(Collection entries)

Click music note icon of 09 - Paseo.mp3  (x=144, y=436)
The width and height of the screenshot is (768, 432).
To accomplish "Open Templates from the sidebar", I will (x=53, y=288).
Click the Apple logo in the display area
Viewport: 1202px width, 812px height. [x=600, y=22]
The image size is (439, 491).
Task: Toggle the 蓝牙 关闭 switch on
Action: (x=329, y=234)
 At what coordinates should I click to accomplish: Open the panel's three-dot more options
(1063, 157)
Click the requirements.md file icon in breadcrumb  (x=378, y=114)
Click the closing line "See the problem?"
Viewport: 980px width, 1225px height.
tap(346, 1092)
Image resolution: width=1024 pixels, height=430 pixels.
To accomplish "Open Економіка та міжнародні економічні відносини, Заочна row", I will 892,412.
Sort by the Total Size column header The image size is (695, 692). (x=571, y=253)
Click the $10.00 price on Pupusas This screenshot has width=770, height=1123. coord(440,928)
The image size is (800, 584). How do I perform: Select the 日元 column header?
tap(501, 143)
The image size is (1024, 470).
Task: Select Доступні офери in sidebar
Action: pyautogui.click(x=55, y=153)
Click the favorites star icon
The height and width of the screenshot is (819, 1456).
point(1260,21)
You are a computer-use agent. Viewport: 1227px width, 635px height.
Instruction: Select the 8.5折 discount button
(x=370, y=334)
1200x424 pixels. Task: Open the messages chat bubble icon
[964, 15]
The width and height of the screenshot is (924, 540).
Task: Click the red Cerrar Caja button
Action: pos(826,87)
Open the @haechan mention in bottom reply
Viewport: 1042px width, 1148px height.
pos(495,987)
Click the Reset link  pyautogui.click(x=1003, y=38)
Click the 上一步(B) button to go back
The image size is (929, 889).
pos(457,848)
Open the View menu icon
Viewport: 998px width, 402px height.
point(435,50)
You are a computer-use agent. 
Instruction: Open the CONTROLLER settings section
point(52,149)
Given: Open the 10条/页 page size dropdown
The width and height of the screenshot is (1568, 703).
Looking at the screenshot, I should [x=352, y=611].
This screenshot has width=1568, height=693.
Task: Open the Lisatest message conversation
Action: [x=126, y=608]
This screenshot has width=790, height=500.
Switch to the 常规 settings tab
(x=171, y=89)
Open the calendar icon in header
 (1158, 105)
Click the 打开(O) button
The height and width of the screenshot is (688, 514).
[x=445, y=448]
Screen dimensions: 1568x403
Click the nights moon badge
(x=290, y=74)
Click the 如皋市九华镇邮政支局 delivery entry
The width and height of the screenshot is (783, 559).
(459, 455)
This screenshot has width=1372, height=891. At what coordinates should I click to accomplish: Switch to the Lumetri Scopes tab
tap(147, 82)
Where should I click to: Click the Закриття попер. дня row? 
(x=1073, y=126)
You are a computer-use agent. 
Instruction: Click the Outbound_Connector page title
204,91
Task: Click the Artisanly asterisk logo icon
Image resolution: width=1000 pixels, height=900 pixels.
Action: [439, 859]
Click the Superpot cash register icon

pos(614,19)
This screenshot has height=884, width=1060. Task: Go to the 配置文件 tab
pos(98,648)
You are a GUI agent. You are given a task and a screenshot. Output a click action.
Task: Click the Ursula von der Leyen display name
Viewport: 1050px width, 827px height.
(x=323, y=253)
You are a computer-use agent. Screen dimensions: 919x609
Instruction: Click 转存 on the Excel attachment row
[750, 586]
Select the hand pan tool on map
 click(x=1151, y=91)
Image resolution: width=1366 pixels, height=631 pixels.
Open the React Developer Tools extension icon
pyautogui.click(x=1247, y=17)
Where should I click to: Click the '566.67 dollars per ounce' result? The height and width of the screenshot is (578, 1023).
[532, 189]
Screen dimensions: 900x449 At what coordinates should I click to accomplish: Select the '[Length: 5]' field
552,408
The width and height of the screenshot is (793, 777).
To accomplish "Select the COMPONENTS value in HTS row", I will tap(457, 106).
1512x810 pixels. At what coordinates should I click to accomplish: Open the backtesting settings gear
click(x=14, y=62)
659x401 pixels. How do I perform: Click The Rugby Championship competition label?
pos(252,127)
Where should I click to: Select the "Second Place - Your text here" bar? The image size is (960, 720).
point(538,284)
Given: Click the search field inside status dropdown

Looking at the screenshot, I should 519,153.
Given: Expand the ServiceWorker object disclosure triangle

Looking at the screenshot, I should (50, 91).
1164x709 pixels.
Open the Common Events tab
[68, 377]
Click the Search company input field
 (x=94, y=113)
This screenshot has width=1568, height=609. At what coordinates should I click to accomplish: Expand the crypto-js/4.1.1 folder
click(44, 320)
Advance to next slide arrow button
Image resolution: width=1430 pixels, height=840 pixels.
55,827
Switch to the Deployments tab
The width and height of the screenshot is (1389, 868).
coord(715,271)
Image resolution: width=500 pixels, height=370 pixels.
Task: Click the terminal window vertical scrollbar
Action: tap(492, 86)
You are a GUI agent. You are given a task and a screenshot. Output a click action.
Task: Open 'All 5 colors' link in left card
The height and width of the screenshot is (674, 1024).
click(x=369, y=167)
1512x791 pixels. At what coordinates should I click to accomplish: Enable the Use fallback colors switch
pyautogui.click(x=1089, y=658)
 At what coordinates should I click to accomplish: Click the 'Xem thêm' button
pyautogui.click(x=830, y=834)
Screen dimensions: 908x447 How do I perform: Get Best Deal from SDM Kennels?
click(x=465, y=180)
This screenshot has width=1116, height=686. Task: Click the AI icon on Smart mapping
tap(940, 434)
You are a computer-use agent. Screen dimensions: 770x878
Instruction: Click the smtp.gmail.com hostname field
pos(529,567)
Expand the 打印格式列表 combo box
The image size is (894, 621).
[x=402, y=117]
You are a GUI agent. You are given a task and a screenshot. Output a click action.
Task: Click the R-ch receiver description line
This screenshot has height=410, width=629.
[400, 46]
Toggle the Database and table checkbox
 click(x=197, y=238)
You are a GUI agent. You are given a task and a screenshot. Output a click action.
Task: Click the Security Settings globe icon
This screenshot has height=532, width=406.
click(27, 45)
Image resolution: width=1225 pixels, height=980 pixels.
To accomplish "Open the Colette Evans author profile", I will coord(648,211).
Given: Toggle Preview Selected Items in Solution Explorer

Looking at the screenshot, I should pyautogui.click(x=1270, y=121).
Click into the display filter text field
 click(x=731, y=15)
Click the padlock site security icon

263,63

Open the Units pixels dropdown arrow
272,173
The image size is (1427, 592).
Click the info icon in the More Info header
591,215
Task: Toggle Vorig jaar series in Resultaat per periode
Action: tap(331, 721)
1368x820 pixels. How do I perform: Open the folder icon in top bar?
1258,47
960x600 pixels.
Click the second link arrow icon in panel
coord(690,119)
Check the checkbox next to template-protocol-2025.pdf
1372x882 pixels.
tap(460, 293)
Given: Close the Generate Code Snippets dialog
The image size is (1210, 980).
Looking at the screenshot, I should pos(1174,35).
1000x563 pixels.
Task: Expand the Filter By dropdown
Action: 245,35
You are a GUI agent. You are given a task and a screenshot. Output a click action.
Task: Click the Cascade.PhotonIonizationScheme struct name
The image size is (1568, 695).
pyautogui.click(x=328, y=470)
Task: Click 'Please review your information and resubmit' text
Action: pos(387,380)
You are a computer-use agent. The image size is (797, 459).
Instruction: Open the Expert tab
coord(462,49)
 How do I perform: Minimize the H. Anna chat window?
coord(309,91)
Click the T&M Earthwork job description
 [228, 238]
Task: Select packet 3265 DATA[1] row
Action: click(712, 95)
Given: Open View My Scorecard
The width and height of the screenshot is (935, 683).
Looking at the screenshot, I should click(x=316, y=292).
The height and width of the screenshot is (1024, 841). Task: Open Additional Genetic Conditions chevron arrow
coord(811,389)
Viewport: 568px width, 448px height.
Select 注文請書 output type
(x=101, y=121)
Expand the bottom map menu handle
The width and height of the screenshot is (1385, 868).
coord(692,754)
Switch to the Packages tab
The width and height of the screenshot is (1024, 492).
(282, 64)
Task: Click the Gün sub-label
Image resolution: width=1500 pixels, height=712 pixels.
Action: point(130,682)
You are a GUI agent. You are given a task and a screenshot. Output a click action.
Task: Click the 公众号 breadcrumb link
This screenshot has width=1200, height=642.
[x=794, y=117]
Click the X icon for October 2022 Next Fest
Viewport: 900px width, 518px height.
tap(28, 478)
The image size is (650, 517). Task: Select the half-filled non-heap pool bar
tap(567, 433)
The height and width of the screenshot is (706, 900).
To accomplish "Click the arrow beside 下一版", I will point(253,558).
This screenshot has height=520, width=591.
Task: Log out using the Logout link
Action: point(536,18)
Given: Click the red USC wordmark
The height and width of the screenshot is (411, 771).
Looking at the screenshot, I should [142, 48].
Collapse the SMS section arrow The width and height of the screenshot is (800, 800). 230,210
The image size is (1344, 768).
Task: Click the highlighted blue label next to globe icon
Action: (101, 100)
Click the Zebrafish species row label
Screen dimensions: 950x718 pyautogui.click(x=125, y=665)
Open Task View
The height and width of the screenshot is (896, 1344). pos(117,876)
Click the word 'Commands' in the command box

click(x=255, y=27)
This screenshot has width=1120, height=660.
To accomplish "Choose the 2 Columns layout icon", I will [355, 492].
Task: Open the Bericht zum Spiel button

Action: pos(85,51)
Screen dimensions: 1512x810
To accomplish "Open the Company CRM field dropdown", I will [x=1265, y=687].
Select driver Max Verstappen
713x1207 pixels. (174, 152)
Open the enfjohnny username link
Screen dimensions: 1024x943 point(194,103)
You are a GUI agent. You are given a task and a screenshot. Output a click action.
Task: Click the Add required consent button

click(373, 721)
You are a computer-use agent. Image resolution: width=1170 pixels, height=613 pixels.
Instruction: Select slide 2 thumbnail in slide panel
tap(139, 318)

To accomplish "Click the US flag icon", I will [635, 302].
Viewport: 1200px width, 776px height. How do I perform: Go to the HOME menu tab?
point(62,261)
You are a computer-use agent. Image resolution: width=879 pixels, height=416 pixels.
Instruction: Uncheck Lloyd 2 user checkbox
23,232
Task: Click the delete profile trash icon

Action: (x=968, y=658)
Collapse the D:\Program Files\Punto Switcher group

# Aim of the task:
Repeat the data lines verbatim, from the line with "Click the X icon for October 2022 Next Fest" to the line with "click(373, 721)", including both of those lines.

# Answer to this exercise:
Click the X icon for October 2022 Next Fest
Viewport: 900px width, 518px height.
tap(28, 478)
The image size is (650, 517). Task: Select the half-filled non-heap pool bar
tap(567, 433)
The height and width of the screenshot is (706, 900).
To accomplish "Click the arrow beside 下一版", I will point(253,558).
This screenshot has height=520, width=591.
Task: Log out using the Logout link
Action: point(536,18)
Given: Click the red USC wordmark
The height and width of the screenshot is (411, 771).
Looking at the screenshot, I should [142, 48].
Collapse the SMS section arrow The width and height of the screenshot is (800, 800). 230,210
The image size is (1344, 768).
Task: Click the highlighted blue label next to globe icon
Action: (101, 100)
Click the Zebrafish species row label
Screen dimensions: 950x718 pyautogui.click(x=125, y=665)
Open Task View
The height and width of the screenshot is (896, 1344). pos(117,876)
Click the word 'Commands' in the command box

click(x=255, y=27)
This screenshot has width=1120, height=660.
To accomplish "Choose the 2 Columns layout icon", I will [355, 492].
Task: Open the Bericht zum Spiel button

Action: pos(85,51)
Screen dimensions: 1512x810
To accomplish "Open the Company CRM field dropdown", I will [x=1265, y=687].
Select driver Max Verstappen
713x1207 pixels. (174, 152)
Open the enfjohnny username link
Screen dimensions: 1024x943 point(194,103)
You are a GUI agent. You are given a task and a screenshot. Output a click action.
Task: Click the Add required consent button

click(373, 721)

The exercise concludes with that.